**Given passage**
---------------

The equilibrium constant for the reaction N_{2}(g) + O_{2}(g) ⇌ 2NO (g) is 4 × 10^{-4} at 200 K. In the presence of a catalyst the equilibrium is attained 10 times faster. Therefore the equilibrium constant in pressure of the catalyst at 200 K is

a) 4 × 10^{-3}

b) 4 × 10^{-4}

c) 4 × 10^{-5}

d) None

Answer:

b) 4 × 10^{-4}

Question 98.

Change in volume of the system does not alter the number of moles in which of the following equilibrium.

a) N_{2}(g) + O_{2}(g) ⇌ 2 NO (g)

b) PCl_{5}(g) ⇌ PCl_{3}(g) + Cl_{2}(g)

c) N_{2}(g) + 3H_{2}(g) ⇌ 2 NH_{3}(g)

d) SO_{2}Cl_{2}(g) ⇌ SO_{2}(g) + Cl_{2}(g)

Answer:

a) N_{2}(g) + O_{2}(g) ⇌ 2NO_{2} (g)

Question 99.

In which of the following equilibrium reactions the equilibrium would shift to the right, if total pressure is increased

a) N_{2} + 3H_{2} ⇌ 2 NH_{3}

b) H_{2} + I_{2} ⇌ 2HI

c) H_{2} + Cl_{2} ⇌ 2 HCl

d) N_{2}O_{4} ⇌ 2NO

Answer:

a) N_{2} + 3H_{2} ⇌ 2 NH_{3}

Question 100.

The graph in K (eq) vs \(\frac{1}{T}\) relates for a reaction must be

a) Exothermic

b) Endothermic

c) ∆H is negligible

d) High spontaneous at ordinary temperature

Answer:

a) Exothermic

Question 101.

---------------

**Extracted data**
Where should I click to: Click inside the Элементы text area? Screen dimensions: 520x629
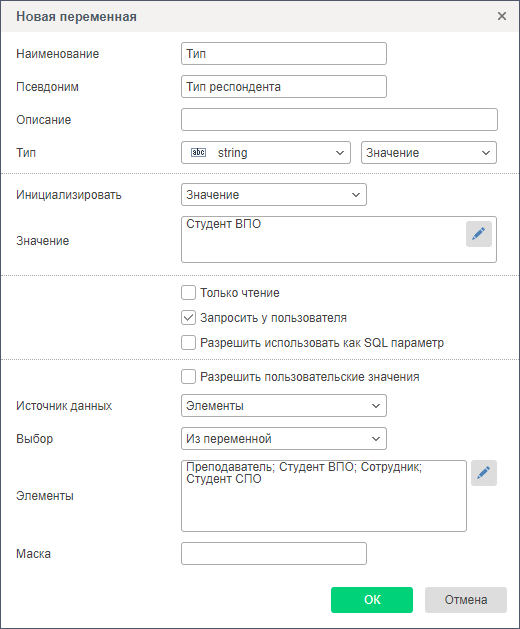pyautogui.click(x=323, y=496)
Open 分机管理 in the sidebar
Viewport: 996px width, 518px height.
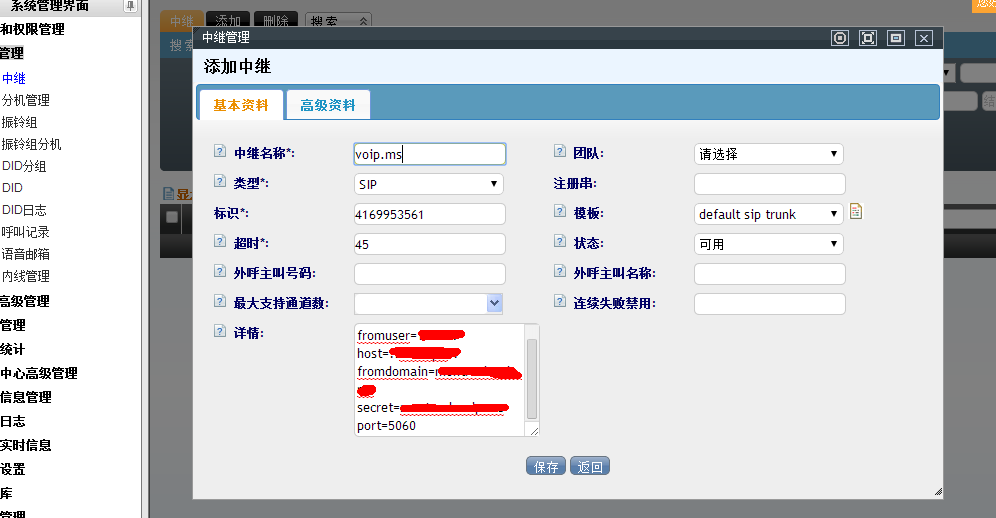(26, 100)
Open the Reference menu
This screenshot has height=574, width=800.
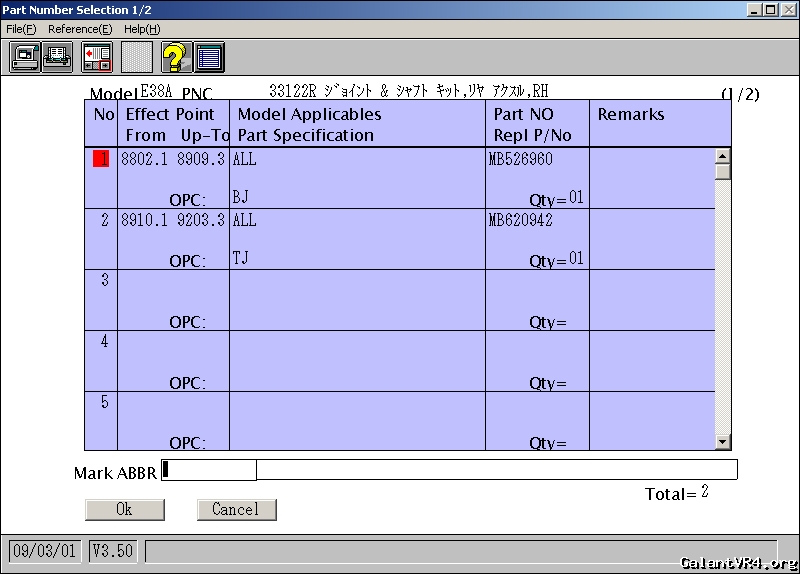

---------------

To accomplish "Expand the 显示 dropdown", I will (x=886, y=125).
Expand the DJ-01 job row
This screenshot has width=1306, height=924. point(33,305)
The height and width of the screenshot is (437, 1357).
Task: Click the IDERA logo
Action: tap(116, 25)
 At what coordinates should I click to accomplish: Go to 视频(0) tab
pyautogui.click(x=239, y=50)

---------------

**Your objective**
Continue the chemical equilibrium quiz from its last line, "Question 101."

**Written answer**
Which of the following statements is cor¬rect for a reversible process in state of equilibrium?

a) ∆G° = -2.30 RT log K

b) ∆G° = 2.30 RT log K

c) ∆G = -2.30 RT log K

d) ∆G = 2.30 RT log K

Answer:

a) ∆G° = -2.30 RT log K

Question 102.

Which of the following is a characteristic of a reversible reaction?

a) Number of moles of reactants and products are equal

b) it can be influenced by a catalyst

c) it can never proceed to completion

d) none of the above

Answer:

c) it can never proceed to completion

Question 103.

The equilibrium constant in a reversible reaction at a given temperature

a) depends on the initial concentration of the reactants

b) depends on the concentration of the products at equilibrium

c) does not depend on the initial concentration

d) it is not characteristic of the reaction

Answer:

c) does not depend on the initial concentration

II. Very short question and answers(2 Marks):

Question 1.

What are reversible reactions?

Answer:

Reactions in which the products can react to give back reactants under suitable conditions are called reversible reactions.

Question 2.

What are irreversible reactions?

Answer:

Reactions in which the products formed do not react to give back reactants under normal conditions are called irreversible reactions.

Question 3.

Why the chemical equilibrium is referred to as Dynamic Equilibrium?

Answer:

At equilibrium the forward and the backward reactions are proceeding at the same rate and no macroscopic change is observed. So chemical equilibrium is often called as dynamic equilibrium.

Question 4.

What is equilibrium constant?

Answer:

The equilibrium constant K_{c} may be defined as the ratio of product of the active masses of the products to that of the reactants.

Question 5.

Write the Applications of equilibrium constant?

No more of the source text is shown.